■ **STATED EXERCISE A**
In the text on tethered space projects below, why is it proposed to lower the return capsule on a 35 km tether instead of using a rocket engine? Answer in one to three sentences.

** BEGIN TEXT SECTION **

YES2: Be part of the 2nd YOUNG ENGINEERS SATELLITE!

In April 2002, Delta-Utec started for ESA Education Office the 2nd Young Engineers Satellite YES2 SpaceMail, a small lightweight re-entry capsule that deorbited in 2007 from LEO (Foton-M3) by tethered momentum transfer (SpaceMail). This educational project provided students from all over Europe with a spectacular hands-on experience. The innovative technologies, the bright tether in orbit (apparent size 10 times that of the Moon!) and the landing make it extremely visible and attractive. Visit the blog at YES2 website for more information.

MARS-g: Manned Antecedent for Reduced and Simulated Gravity

There is as yet only one way to send humans to Mars and have them arrive fit enough to explore its surface: have them travel there under artificial gravity using a rotating tethered system. One side of the 1 km tether is attached to a spent stage, the other side to the manned module. In order to demonstrate the (SIMULATED gravity) technology, stability and study possible physiological side-effects of such a tethered system, Delta-Utec has recently proposed to develop a roadway to MARS-g. A manned precursor will eventually fly in LEO that can also be used to understand REDUCED gravity of a planetary surface and its implications on physiology and operations.

CAPREE: A very precisely guided re-entry

Delta-Utec is providing the tether input to the CAPREE project: a guided capsule that will contain an end-to-end guidance algorithm employing e.g. GPS and aerofoil to land with only meters accuracy.

TSE: A TETHERED SAMPLE RETURN CAPABILITY FOR SPACE STATION

Delta-Utec is part of a European consortium that will perform a tethered re-entry demonstration mission for the International Space Station application. This mission is called TSE (Tether System Experiment). The baseline control law for this mission is the two stage deployment as described in the StarTrack study. The authoritative 1995 IAF paper can now be downloaded.

Bristol Aerospace TSE capsule, Delta-Utec tether and Noordwijk Space Expo Space Station model.

Research and development that will be performed on the International Space Station (ISS) in the near future, will create a need for frequent analyses of specimens and samples produced in the micro-gravity environment. Therefore we need Space Mail: a frequent sample return capability by small re-entry capsules. Because of safety, cost and achievable landing site accuracy it is proposed to deploy the capsule on a 35 km tether, instead of using a rocket engine and 'throw' it accurately to the Earth as shown in the picture. Such a system saves fuel on the capsule, but also gives the Space Station a small reboost that it can very well use, to make up for orbital energy lost by atmospheric drag.

** END TEXT SECTION **

■ **STATED EXERCISE B**
Format every line of the item coordinate data rows below as a Markdown table with the columns Number and Record line, skipping blank lines. Leave the pictures out of the answer.

** BEGIN DATA SUPPLIED **

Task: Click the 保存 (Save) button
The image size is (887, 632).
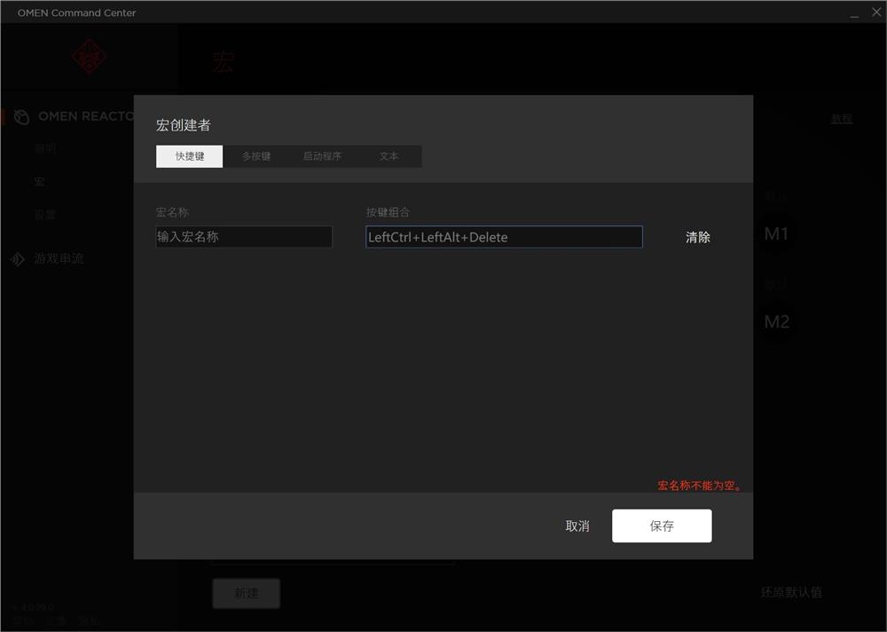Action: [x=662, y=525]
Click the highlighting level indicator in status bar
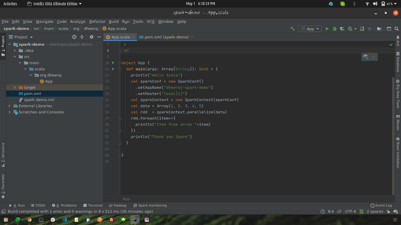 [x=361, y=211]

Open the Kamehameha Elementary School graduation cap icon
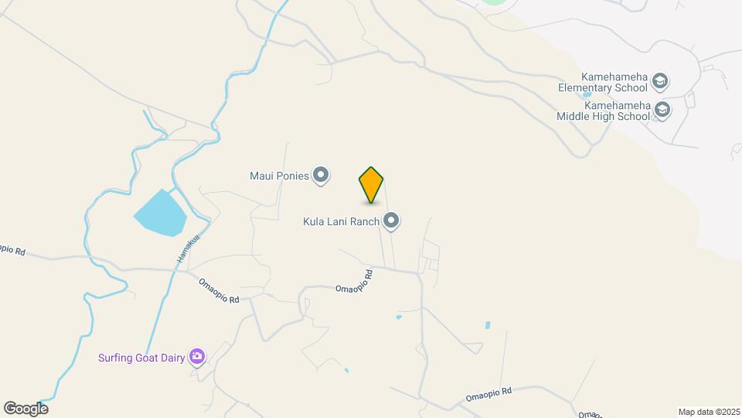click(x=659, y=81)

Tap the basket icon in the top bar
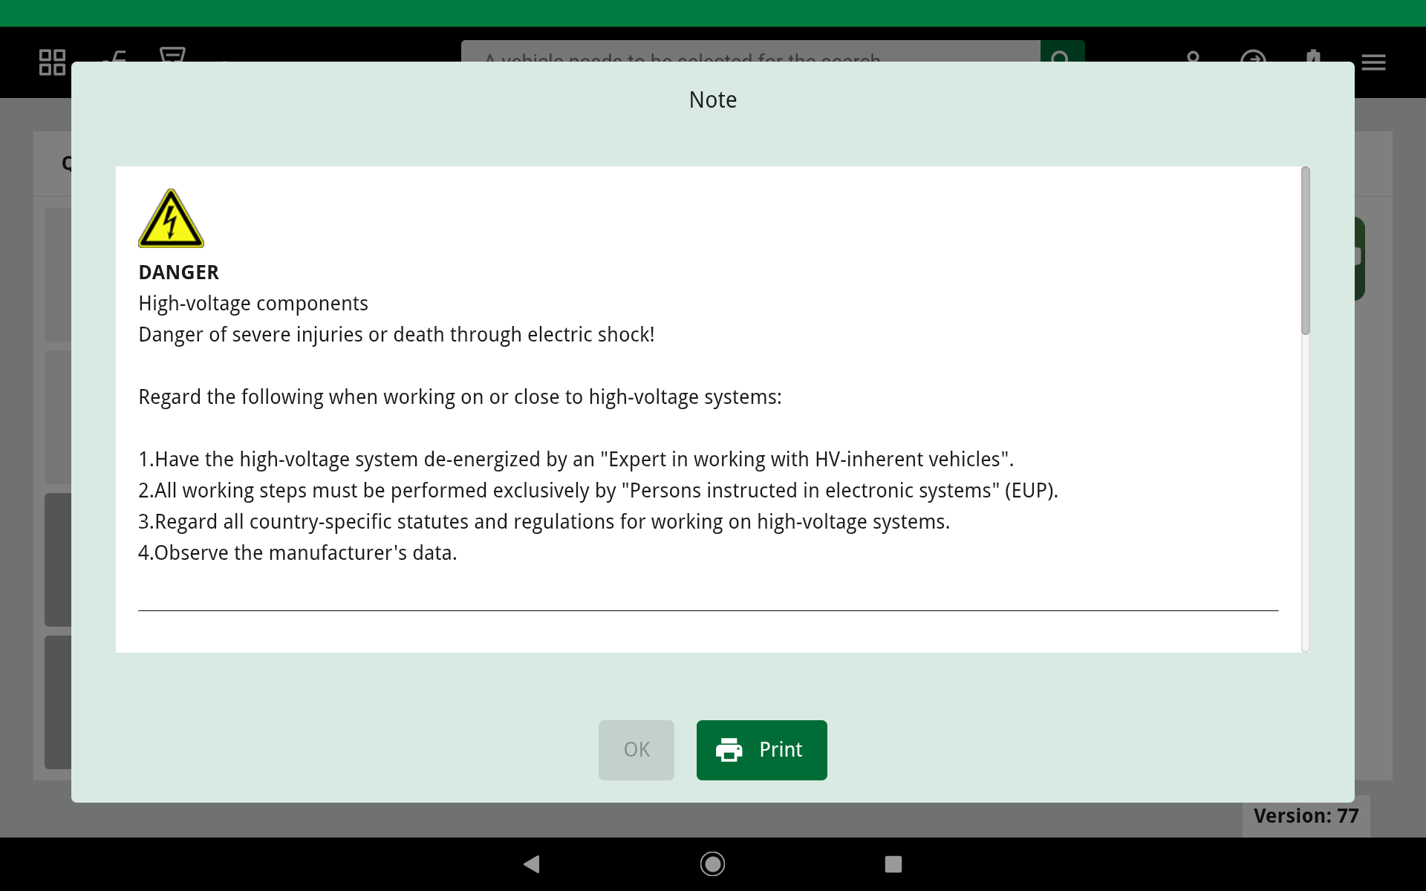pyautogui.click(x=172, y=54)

** END DATA SUPPLIED **

■ **FULL OUTPUT A**
The tether is proposed because of safety, cost and achievable landing site accuracy. Such a system also saves fuel on the capsule and gives the Space Station a small reboost to make up for orbital energy lost by atmospheric drag.

■ **FULL OUTPUT B**
| Number | Record line |
|---|---|
| 1 | Task: Click the 保存 (Save) button |
| 2 | The image size is (887, 632). |
| 3 | Action: [x=662, y=525] |
| 4 | Click the highlighting level indicator in status bar |
| 5 |  [x=361, y=211] |
| 6 | Open the Kamehameha Elementary School graduation cap icon |
| 7 | click(x=659, y=81) |
| 8 | Tap the basket icon in the top bar |
| 9 | pyautogui.click(x=172, y=54) |